::: DATA SUPPLIED

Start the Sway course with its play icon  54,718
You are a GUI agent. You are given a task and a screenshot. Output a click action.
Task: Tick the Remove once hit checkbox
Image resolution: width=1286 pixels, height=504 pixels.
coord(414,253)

::::::

**DESCRIPTION OF THE TASK:** Please write out, exactly as they appear, the lines from the one containing "Task: Tick the Remove once hit checkbox" through the last line of the records above, and nothing more.

**COMPLETED TASK:**
Task: Tick the Remove once hit checkbox
Image resolution: width=1286 pixels, height=504 pixels.
coord(414,253)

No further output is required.